Physics is arguably the most important subject of all. The fate of the universe itself will likely be ascertained by physicists. Everything from the motion of planets around stars to the nature of images in concave and convex mirrors, to the wonderful sounds of stretched strings in musical instruments can be explained by the mathematics of physics.
And I love it all!
The transition from arithmetic to algebra can be a scary one for young people. I have helped many students make this transition successfully, both in one-on-one tutoring sessions and in front of the classroom.
The transition from linear algebra (for example) can often be very difficult for young people to grasp. My aim is to make it as easy as I know how.

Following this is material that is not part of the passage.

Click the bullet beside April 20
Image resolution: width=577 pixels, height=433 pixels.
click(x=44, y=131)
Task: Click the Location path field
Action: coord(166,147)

In my previous life as an analytical chemist, I was called upon to write procedures, SOPs, STMs and similar documents. I also had the opportunity to proofread items submitted by my colleagues. I'm good at it.
In and of itself, the ability to read is not as important as reading with understanding (underline "with understanding"). The role of the tutor has to be making certain that the person being tutored has read with understanding.
The sort of math skills emphasized on the SAT exam are those which one will likely encounter every day of his or her life. Mastering these skills will enable the student to succeed in any field of endeavor.
The SAT test specializes in that type of writing where everything, including the order of sentences in a paragraph, follows a logical progression. It aims, above all things, to ascertain whether the test taker has a sense of how things ought to "flow." It is the sort of writing to which we all aspire.
In my career as a substitute teacher, I was often assigned to special needs classes. In many ways, I enjoyed being with them more than I did with the young people who had no such needs. There is something about my personality and theirs that created a situation where everything "clicked," and we always had a good time.
Teaching people how to read and write English is one of the most important things we can do to show our good manners. I have helped any number of people pass the TOEFL and their gratitude is is payment enough.
A good grasp of trigonometry is essential to understanding the physics of motion and the resolving of vectors into their components. These are the sorts of things I would love to introduce to young people.
I'm the type of person who never reads a book or magazine without having a dictionary handy. If I encounter a word I've never seen before I look up its definition and add it to the margin of whichever book or magazine I happen to be reading. In this way my vocabulary has become very impressive over the years.
For good or ill, we are the end product of societal forces that arose in the Nile, Indus and other flood planes thousands of years ago. I want to understand not only what has happened over the last five millenia or so, but why things happened the way they did.
It is always a pleasure to encounter good writing. I have read many fiction and non-fiction books that would never have been published if I had been the person to whom the manuscript had originally been sent. It drives me up a wall when people write "complimentary" when they really mean "complementary."